• STORED ROWS:
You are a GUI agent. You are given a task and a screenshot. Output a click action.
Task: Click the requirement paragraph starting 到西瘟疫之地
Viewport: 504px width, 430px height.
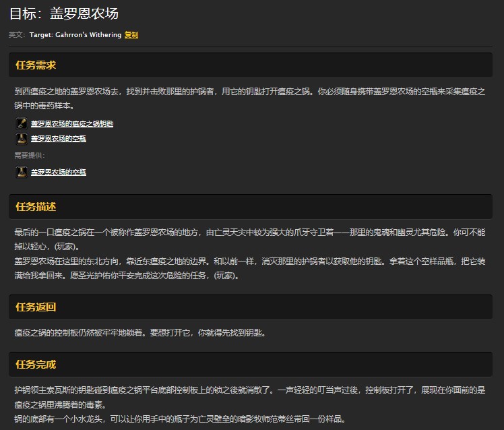pos(249,98)
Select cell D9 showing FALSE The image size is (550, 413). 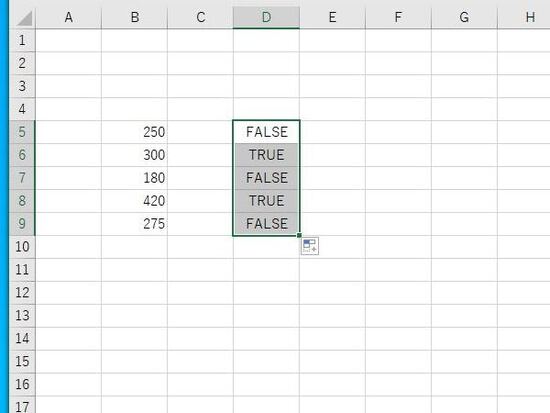point(266,224)
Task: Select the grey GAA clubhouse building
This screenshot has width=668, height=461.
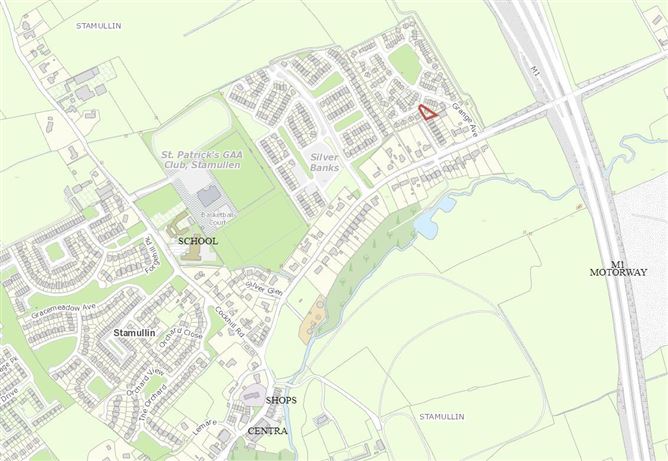Action: pos(209,196)
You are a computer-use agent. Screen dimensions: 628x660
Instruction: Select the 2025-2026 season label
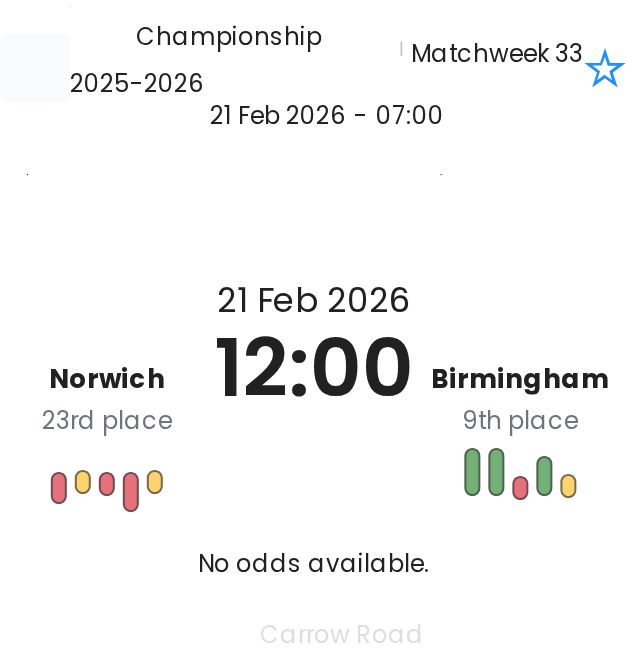pos(137,83)
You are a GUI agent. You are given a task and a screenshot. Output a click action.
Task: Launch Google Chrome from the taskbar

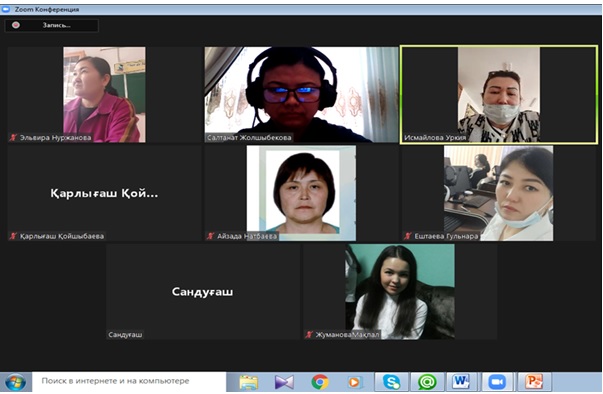pos(320,382)
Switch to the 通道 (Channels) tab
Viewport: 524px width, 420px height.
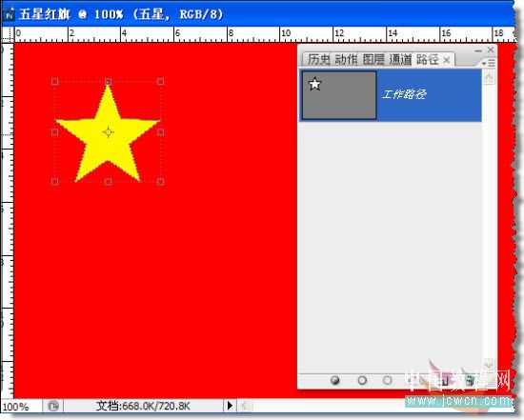point(400,60)
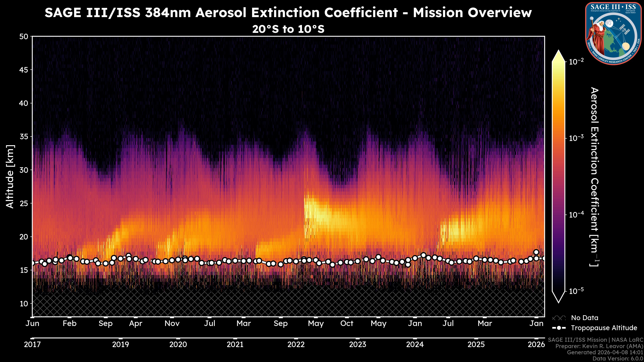The height and width of the screenshot is (362, 644).
Task: Click the 20°S to 10°S subtitle
Action: (x=288, y=29)
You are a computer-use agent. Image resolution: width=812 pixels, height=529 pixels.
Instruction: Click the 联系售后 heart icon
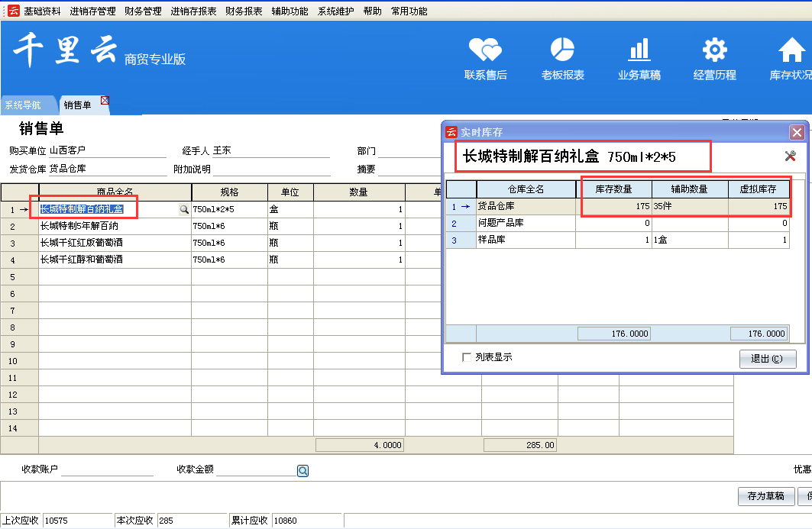[485, 50]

• CHALLENGE:
Can you copy the listing word for word, starting with the line that contains "Task: Select the grey GAA clubhouse building" and continuing through its last line, with the pictures left out?

• TASK ANSWER:
Task: Select the grey GAA clubhouse building
This screenshot has width=668, height=461.
Action: pos(209,196)
You are a computer-use agent. Screen dimensions: 628x660
Instruction: Select the 2025-2026 season label
pos(137,83)
You are a GUI agent. You are given a task and a screenshot. Output a click action.
Task: Launch Google Chrome from the taskbar

pos(320,382)
Switch to the 通道 (Channels) tab
Viewport: 524px width, 420px height.
point(400,60)
The height and width of the screenshot is (362, 644).
Task: Click the 20°S to 10°S subtitle
Action: (x=288, y=29)
You are a computer-use agent. Image resolution: width=812 pixels, height=529 pixels.
Instruction: Click the 联系售后 heart icon
[485, 50]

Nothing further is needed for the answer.